— start Passage given —
In summary, we would go through the following steps for running a single compute operation:

  1. We build our compute shader and compile it to SPIR-V (outside of Vulkan)
  2. We create a compute shader object based on the resulting SPIR-V code
  3. We describe what kind of resources our shader should be able to access in a pipeline layout object
  4. We create a compute pipeline object that regroups the shader object and the pipeline layout (this is a costly step as it is here that the SPIR-V code gets compiled to machine language; we should use caching here)
  5. We record a command buffer:
    1. We bind the pipeline object to it
    2. We provide values for the push constants and bind the descriptors used by the pipeline object
    3. We record a dispatch command to run a compute operation (we may use several of them in the same command buffer to run several compute operations)
— end Passage given —
— start Provided data —
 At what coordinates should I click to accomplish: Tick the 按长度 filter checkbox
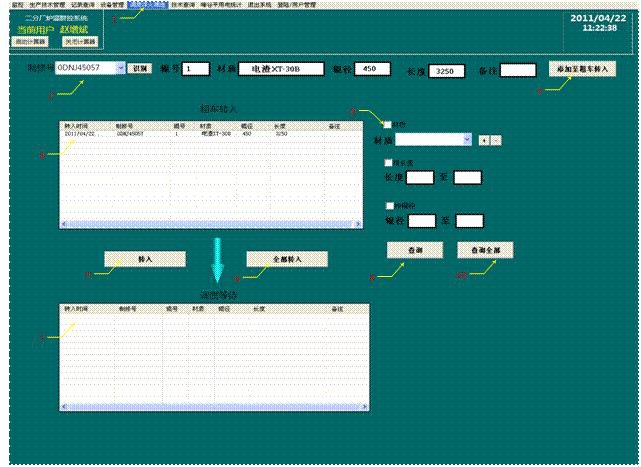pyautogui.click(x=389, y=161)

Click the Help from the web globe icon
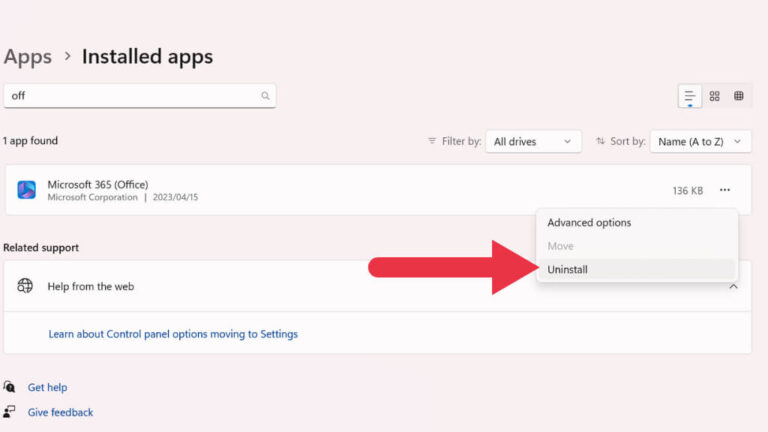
— end Provided data —
Aim: Pick up the summary of steps for running a Vulkan compute operation after its last item and continue it. None of the lines are needed for this.

The response:
  6. We submit the command buffer to a queue that supports compute operations

For further reference, here is a representation of the compute pipeline (modified version of the graph found on this page; you should be able to understand everything here by the end of this chapter):

A.2. Workgroups and invocations

Compute tasks work by running the same shader (with the same parameters) in a massively parallel manner. We refer to each run as an invocation. So, each invocation runs the exact same code with the exact same parameters. Yet, we typically expect each invocation to run on different pieces of some large data. How is that possible? To solve this conundrum, the shader language exposes a special variable that varies on a per-invocation basis: vec[<invocation_id>] returns a different item of vec for each invocation.

Large tasks cannot run efficiently on a single on-device chip, so we split them up into smaller units called workgroups (and we always have to use at least one workgroup). All invocations of a given workgroup share the same caches.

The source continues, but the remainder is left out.